The authors describe a case of static displacement of edematous GE mucosa, leading to sustained obstruction of the larynx and rima glottidis with accompanying epiglottic entrapment. Transient displacement of the GE mucosa back into its normal subepiglottic anatomic position was not observed during expiration in this patient, which has been described by Bedford. Traditional surgical management of the GE mucosa has involved resection of mucosa with scissors and then allowed to heal by second intention in patients with dynamic displacement of the GE mucosa.¹⁵

An intraoperative decision for the surgical margins of the GE mucosa was made subjectively. The redundant GE mucosa was resected to the level of the GE fold. Resection at this level was made with the goal to create both a confluent mucosal surface with a minimal amount of tension and redundant mucosa upon closure. Alternatively, the use of a CO₂ laser for tissue cutting and coagulation on mucosal surfaces could be used to perform this surgical procedure.¹⁶

A potential complication with primary closure of the GE mucosa includes concern against excessive tension between the epiglottis and the GE mucosa.
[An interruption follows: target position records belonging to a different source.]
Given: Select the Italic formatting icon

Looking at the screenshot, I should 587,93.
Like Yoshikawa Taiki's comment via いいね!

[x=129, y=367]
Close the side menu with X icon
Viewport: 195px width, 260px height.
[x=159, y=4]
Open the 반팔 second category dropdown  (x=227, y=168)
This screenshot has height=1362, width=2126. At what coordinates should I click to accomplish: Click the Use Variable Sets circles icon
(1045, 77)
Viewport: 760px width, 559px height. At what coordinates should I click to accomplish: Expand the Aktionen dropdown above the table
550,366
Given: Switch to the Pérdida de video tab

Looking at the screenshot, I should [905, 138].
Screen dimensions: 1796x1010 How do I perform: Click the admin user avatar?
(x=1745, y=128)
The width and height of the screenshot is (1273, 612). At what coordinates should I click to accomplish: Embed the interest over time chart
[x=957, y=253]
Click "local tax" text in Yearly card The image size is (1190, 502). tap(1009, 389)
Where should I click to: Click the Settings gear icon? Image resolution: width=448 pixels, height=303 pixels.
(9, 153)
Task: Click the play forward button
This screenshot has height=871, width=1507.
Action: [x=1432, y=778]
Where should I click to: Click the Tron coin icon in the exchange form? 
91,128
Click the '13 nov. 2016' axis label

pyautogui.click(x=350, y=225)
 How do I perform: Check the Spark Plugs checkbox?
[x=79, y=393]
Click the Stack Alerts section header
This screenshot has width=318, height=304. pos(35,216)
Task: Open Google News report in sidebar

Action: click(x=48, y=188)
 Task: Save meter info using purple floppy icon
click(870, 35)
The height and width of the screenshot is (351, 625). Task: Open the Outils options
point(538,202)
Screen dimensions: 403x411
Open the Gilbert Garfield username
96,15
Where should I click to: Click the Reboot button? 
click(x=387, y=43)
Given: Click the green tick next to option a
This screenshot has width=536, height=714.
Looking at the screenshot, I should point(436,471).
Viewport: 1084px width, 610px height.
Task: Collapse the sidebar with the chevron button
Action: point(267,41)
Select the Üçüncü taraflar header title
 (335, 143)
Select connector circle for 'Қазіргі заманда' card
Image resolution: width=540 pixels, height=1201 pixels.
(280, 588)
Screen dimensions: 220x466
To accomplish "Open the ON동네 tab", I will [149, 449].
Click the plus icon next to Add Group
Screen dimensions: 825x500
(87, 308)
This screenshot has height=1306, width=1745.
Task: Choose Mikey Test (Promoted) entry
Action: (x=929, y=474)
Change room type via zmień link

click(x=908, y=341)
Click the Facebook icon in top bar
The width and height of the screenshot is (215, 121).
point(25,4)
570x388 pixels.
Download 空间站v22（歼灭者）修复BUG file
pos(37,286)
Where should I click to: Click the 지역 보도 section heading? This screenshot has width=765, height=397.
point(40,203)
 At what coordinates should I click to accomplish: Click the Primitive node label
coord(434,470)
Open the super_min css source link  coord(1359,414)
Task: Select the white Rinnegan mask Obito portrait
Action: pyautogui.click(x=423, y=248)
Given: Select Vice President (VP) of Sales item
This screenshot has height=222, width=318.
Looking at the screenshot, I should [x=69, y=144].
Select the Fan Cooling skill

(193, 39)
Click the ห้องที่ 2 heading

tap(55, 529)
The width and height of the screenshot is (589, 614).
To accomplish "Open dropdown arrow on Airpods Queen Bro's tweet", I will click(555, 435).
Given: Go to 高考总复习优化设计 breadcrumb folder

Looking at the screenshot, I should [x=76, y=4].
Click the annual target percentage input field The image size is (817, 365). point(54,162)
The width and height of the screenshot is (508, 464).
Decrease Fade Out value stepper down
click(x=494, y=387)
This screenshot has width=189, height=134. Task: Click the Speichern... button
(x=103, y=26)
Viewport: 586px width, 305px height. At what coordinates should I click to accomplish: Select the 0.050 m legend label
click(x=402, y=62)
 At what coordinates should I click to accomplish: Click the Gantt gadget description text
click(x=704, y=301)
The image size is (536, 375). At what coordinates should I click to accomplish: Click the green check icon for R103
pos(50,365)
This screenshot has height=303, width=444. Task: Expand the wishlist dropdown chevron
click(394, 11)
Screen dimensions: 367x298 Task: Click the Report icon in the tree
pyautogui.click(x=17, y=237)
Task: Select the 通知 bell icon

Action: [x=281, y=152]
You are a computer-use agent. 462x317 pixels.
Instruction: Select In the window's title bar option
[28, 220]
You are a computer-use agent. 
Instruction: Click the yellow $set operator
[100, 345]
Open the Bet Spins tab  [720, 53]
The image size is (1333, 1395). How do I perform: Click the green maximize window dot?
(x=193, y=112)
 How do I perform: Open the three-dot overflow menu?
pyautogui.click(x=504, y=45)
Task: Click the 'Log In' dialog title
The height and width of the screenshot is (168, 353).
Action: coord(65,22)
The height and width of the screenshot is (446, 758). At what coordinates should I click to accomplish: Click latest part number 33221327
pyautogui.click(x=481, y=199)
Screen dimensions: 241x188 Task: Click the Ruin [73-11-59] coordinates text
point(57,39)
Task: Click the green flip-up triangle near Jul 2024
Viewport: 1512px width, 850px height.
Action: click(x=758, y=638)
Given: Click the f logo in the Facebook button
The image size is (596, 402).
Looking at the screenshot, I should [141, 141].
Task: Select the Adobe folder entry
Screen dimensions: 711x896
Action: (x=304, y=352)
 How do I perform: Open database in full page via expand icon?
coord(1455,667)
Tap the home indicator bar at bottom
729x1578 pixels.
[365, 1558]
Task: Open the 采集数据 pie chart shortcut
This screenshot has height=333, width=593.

This tension could lead to increased luminal exposure of the glottis with a resulting increased risk for aspiration pneumonia. In the long term, stricture formation at the surgical wound site could lead to a tethering effect on the epiglottis and conceivably cause a similar effect.

Fluoroscopic assessment of epiglottic function prior to or subsequent to definitive surgery would have been ideal in this case. A fluoroscopic study was not performed in this case because of the emergent nature, acute decompensation, and concerns regarding anesthetic duration. At the time of writing, the patient has shown no signs of increased or chronic coughing and has not been diagnosed with aspiration pneumonia (10 mo postoperative).

Conclusion

This case report is a unique presentation of BOAS that exemplifies how increased negative pressure within the airway can lead to edema and displacement of the GE mucosa, causing complete obstruction of the larynx, epiglottis, and rima glottidis. To the authors' knowledge, there is no literature describing complete obstruction of the larynx and rima glottidis by edematous GE mucosa in dogs secondary to BOAS. Additionally, the authors describe a novel technique for primary closure of the GE mucosa in two separate, simple continuous suture patterns. In this patient, the obstruction of the rima glottidis was the most significant component contributing to acute dyspnea. Surgical resection and primary closure of the GE mucosa resolved this patient's dyspnea, and no further complications were observed.

Objectively, the authors were unable to quantify how much of an effect the other confounding variables (elongated soft palate, stenotic nares, and everted laryngeal saccules) and their surgical correction contributed to the improvement of this patient. However, in the authors' opinion, the obstruction caused by the displaced GE mucosa was the overwhelming component of dyspnea in this patient. This conclusion is supported by the picture of laryngeal obstruction by the GE mucosa (Figure 1) and the immediate return to 100–99% oxygen saturation after intubation. Alternatively, a more conservative approach, standard surgical correction of BOAS defects and placement of a temporary tracheostomy tube, may have resolved this patient's dyspnea.

Static displacement of edematous GE mucosa may become an additional secondary component of BOAS in some dogs. In this patient, primary resection and closure of the GE mucosa resulted in a good outcome and may be a consideration in other similar cases. More information on the reported outcome and potential complications of primary closure of GE mucosa will be required to determine if this technique can be recommended in the future in dogs with this secondary component of BOAS.